De grote razzia in Bussum vond plaats op 24 oktober 1944. 's Morgens bleek de hele bebouwde kom volgeplakt te zijn met aankondigingen dat alle mannen van, naar ik meen, 18 tot 55 jaar, zich moesten melden op wat men toen Werk IV noemde (thans Sportpark Zuid) met medeneming van proviand voor 1 dag en 1 deken. Mijn jeugdvriendje Jan Wonder en ik beloten aan dit "befehl" geen gehoor te geven en te proberen Bussum te ontvluchten.
Vanaf de Landstraat liepen wij binnendoor via de Driestweg en de Simon Stevinweg naar het Mouwtje en door de aansluitende plantsoenen richting Rijksstraatweg om te proberen via het Bos van Bredius weg te komen. Achter de Jacob Obrechtlaan was toen nog een stukje bebost niemandsland; ongeveer waar nu de R.K. Montessorischool staat. Dit terrein was met een heg afgesloten van de daarachter liggende Rijksweg. Aan de overkant van de weg stond de villa van Clinge Doorenbosch; daarnaast liep een pad waarlangs wij dachten te ontsnappen.

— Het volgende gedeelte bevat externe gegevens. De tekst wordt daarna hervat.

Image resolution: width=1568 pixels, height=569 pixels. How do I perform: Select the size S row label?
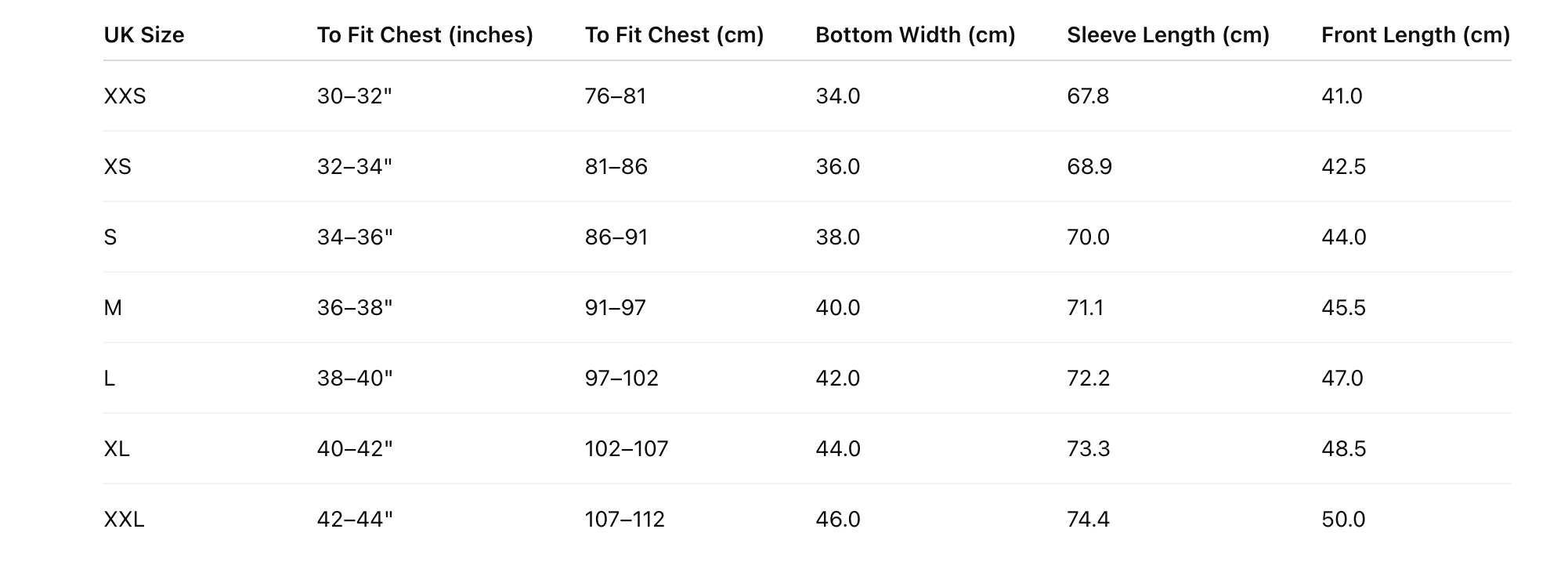[110, 237]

Helaas bleek op de weg, waarop toen geen verkeer was, zwaar gepatrouilleerd te worden, zodat oversteken onmogelijk was. Noodgedwongen besloten wij te blijven waar we waren. Maar na een uurtje begon ons de absolute stilte om ons heen knap te vervelen. Heel voorzichtig slopen wij naar de achterkant van het nabij gelegen houten huis, dat er thans nog steeds staat. Hier werden wij gastvrij ontvangen, binnengehaald en kregen we wat te drinken. Ik kan me herinneren dat wij met die goede mensen spelletjes gespeeld hebben om de tijd te doden. Toen, plotseling, werd er op de voordeur gebonst en in een flits zagen wij een groep Duitsers voor de deur staan. In dezelfde flits waren wij door de achterdeur weg en via de tuin terug naar ons plekje in het bos. Daar waanden wij ons de hele dag veilig, terwijl wij, door de heg, op een afstand van nog geen 50 meter een kolonne opgepakte mannen, waarschijnlijk uit Naarden, langs zagen komen. Wij hielden ons daar zo stil, dat de eekhoorns om ons heen speelden en onuitwisbaar is in mijn geheugen gegrift dat daarbij een zeer zeldzaam wit exemplaar was.

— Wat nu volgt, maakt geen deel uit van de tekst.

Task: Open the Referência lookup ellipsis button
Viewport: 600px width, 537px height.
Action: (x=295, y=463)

Om vijf uur 's middags werd de stilte ruw verstoord. Een groep Duitsers kwam vanuit het dorp het bos in en naïef als wij waren sprongen we op en holden weg in de richting van het huis, waar wij in de schuur onder een stuk zeil wegkropen. En dat alles, terwijl de Duitsers wild schietend achter ons aan stormden. Natuurlijk werden wij direkt gepakt, geschopt en geslagen, omdat wij "partisanen" waren, teruggeschoten hadden, enzovoort.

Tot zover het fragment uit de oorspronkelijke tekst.